*Directives*.
1) Copy the passage of the forum thread about the number plate fine from "Where is the" to "errors to them?".
2) Continue the forum thread about the number plate fine from the point where it stops.

*Quoted passage*.
+ + +
Neither does the law!


----------



## blueshoes (14 Feb 2006)

*Re: stopped by guards*

well oasis.gov should update there website and stop giving people wrong information.


----------



## blueshoes (14 Feb 2006)

*Re: stopped by guards*

Keizer Soze that €1,265 actually has a euro symbol before if you had bothered to look at it in which case its not €1,500


----------



## ClubMan (14 Feb 2006)

*Re: stopped by guards*



			
				blueshoes said:
			
		

> well oasis.gov should update there website and stop giving people wrong information.


Where is the incorrect info on _OASIS_? This presumably was not the reason that you specifically acted in such a way as to fall foul of the law? Why not contact _OASIS _pointing out their alleged errors to them?


----------



## CCOVICH (14 Feb 2006)

*Re: stopped by guards*

Original question (in my own words):

Is €1,500 the correct fine for having illegal non-standard number plates?

Based on the *Revenue* link that Keyzer Soze posted, the answer is no, the correct fine for having illegal non-standard number plates is €1,265.


----------



## DrMoriarty (14 Feb 2006)

*Re: stopped by guards*



			
				CCOVICH said:
			
		

> Based on the *Revenue* link that Keyzer Soze posted, the answer is no, the correct fine for having illegal non-standard number plates is €1,265.


Oasis says the .

Take heart, blueshoes — just two more posts and you'll be licenced to Let Off Steam...


----------



## Keizer Soze (14 Feb 2006)

*Re: stopped by guards*



			
				blueshoes said:
			
		

> Keizer Soze that €1,265 actually has a euro symbol before if you had bothered to look at it in which case its not €1,500




Where did _*I*_ say it was €1,500??


----------



## CCOVICH (14 Feb 2006)
+ + +
*Data*.
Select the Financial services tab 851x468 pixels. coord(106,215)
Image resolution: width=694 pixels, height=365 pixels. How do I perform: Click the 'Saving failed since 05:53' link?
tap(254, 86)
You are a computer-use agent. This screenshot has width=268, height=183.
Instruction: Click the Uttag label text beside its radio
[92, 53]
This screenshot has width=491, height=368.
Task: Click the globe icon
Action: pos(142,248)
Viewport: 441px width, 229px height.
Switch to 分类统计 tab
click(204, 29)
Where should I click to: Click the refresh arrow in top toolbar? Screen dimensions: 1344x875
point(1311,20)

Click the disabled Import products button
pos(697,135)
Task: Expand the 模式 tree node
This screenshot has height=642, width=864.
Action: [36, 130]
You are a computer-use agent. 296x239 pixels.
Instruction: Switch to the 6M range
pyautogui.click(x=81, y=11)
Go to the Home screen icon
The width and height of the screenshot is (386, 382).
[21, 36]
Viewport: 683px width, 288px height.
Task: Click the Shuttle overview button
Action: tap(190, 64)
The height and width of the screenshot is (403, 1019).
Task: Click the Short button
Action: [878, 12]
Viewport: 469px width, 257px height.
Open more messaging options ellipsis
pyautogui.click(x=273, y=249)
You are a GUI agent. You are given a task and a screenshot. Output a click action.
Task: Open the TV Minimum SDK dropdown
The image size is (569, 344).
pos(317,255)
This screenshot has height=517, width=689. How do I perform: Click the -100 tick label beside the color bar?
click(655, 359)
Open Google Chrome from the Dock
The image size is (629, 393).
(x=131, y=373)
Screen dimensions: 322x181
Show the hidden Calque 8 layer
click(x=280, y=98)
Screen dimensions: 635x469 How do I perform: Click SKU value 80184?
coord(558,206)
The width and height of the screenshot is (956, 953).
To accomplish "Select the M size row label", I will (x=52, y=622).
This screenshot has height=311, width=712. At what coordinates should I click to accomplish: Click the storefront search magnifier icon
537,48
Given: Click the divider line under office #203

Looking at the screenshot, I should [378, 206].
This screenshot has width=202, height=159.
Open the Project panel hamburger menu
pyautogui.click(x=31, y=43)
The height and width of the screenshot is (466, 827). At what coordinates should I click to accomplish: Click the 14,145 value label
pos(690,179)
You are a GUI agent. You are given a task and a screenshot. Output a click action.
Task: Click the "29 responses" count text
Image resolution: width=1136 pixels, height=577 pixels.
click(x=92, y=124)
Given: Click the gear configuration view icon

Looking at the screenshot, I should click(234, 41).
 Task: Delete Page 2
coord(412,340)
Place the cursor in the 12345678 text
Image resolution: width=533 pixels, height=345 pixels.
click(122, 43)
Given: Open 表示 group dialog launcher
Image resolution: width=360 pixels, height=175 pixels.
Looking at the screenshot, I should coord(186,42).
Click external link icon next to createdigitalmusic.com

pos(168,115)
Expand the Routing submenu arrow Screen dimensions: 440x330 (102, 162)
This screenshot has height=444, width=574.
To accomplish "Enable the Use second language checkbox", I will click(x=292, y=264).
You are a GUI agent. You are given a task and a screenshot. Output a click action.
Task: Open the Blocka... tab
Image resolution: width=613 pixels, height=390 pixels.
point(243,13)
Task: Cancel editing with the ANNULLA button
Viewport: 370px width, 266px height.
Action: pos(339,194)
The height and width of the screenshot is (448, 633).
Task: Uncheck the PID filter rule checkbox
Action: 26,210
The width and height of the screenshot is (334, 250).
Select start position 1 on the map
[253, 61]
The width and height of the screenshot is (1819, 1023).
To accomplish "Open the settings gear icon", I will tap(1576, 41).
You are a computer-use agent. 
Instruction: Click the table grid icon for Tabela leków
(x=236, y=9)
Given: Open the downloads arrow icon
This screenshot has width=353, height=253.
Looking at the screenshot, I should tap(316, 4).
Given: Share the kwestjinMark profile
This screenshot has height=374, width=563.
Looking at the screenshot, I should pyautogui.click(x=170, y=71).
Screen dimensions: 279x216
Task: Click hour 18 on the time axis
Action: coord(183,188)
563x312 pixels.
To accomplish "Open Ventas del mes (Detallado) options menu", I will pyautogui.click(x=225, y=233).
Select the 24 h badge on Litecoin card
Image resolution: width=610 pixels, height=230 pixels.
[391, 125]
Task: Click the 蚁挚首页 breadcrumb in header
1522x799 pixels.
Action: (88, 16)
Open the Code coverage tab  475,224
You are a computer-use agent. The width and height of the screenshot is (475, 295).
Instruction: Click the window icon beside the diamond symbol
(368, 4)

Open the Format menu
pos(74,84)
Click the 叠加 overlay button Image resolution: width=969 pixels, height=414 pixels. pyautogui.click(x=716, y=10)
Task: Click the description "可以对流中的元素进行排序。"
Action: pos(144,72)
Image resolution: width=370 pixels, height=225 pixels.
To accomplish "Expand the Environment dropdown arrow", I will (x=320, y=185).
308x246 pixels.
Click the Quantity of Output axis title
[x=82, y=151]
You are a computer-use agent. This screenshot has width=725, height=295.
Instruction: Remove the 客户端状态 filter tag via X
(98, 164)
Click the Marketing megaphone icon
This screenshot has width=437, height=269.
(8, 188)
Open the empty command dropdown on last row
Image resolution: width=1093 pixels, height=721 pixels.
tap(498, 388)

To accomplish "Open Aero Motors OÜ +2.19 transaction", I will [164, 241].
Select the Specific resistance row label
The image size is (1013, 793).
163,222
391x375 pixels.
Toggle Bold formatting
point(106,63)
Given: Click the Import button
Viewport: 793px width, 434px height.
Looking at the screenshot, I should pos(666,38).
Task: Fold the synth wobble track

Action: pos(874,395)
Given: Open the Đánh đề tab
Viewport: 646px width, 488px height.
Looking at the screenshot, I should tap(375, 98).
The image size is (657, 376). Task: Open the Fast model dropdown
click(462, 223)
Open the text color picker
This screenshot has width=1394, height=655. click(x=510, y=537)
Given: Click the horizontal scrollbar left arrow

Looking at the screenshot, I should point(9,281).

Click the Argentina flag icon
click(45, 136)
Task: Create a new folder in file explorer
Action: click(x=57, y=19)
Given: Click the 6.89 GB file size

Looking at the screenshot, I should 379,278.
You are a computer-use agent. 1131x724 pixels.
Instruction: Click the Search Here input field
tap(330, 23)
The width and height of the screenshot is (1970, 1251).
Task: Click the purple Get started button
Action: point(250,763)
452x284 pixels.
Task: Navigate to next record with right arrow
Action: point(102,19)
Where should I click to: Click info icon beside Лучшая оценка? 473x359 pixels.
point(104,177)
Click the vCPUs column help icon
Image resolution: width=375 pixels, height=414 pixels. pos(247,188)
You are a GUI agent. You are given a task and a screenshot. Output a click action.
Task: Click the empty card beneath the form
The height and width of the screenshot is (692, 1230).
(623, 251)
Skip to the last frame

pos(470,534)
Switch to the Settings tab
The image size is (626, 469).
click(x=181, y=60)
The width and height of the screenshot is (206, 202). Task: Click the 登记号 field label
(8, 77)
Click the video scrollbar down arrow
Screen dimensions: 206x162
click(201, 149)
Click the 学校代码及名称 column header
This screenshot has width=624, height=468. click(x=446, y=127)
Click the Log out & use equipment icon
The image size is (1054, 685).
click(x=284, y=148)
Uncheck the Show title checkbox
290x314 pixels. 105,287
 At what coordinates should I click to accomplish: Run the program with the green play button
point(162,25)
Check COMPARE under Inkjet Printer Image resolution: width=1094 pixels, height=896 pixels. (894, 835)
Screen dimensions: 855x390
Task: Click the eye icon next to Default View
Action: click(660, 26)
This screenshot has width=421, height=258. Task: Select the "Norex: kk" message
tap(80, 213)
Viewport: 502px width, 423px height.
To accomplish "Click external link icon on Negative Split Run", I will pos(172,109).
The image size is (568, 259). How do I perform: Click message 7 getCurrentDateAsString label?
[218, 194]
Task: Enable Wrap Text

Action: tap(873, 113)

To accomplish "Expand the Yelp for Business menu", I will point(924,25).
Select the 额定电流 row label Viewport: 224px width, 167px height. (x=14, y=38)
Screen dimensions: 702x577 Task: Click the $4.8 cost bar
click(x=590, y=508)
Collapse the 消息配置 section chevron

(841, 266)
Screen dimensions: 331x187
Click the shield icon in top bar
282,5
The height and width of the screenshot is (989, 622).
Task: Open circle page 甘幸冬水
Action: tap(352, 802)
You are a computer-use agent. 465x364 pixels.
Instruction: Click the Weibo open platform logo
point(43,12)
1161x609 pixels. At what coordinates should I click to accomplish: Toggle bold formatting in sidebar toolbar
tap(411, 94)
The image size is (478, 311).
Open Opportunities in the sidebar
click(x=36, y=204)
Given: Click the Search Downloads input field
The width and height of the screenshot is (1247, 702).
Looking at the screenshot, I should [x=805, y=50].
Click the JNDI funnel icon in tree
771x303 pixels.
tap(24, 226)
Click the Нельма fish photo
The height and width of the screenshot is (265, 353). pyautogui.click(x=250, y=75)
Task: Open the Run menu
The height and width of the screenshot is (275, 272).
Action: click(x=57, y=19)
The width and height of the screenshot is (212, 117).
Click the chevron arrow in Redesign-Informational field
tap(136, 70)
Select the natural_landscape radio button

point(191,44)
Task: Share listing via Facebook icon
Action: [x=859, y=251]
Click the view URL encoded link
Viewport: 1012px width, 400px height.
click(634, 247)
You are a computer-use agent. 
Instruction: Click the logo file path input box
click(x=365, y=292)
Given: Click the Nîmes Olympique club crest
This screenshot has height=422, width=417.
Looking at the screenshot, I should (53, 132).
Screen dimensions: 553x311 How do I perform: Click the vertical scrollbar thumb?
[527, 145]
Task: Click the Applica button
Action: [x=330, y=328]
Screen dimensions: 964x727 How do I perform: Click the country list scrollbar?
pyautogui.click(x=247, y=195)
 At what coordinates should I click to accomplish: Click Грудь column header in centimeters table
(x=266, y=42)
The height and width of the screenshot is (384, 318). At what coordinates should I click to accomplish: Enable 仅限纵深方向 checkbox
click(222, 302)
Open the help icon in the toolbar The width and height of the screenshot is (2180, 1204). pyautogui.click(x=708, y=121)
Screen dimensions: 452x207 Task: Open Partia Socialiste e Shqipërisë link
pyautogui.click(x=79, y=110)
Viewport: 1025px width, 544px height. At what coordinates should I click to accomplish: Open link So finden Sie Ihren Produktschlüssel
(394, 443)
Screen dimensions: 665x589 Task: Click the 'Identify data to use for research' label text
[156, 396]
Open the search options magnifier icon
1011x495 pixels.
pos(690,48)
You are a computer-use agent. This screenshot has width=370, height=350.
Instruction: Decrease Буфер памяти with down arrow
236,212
+ + +
*The results*.
1)
Where is the incorrect info on _OASIS_? This presumably was not the reason that you specifically acted in such a way as to fall foul of the law? Why not contact _OASIS _pointing out their alleged errors to them?

2)
*Re: stopped by guards*

I wonder if the €1,500 *Garda* fine is in addition to the maximum €1,265 fine that can be levied by the *Revenue* Commissioners?  Or are the Gardai acting as agents of of the Revenue and 'misquoting' the offendant?


----------



## DrMoriarty (14 Feb 2006)

*Re: stopped by guards*

The _Gardaí_ don't set fines, they just issue them. Maybe the _Garda_ in question was distracted by blueshoes' jazzy plates (or something) and got his migures fuddled?


----------



## Keizer Soze (14 Feb 2006)

As far as i know - you'd be summonsed for having illegal number plates.

It's then up to the judge to impose a fine of up to 1265 - for example, it could depending on what you earn.


----------



## bacchus (14 Feb 2006)

*Re: stopped by guards*



			
				blueshoes said:
			
		

> Keizer Soze that €1,265 actually has a euro symbol before if you had bothered to look at it in which case its not €1,500


 
hey???


----------



## Carpenter (14 Feb 2006)

Dear God, what on earth is going on...


----------



## DrMoriarty (14 Feb 2006)

I think this thread has outlived its usefulness and am closing it. The OP's question has been answered, whether to his satisfaction or not.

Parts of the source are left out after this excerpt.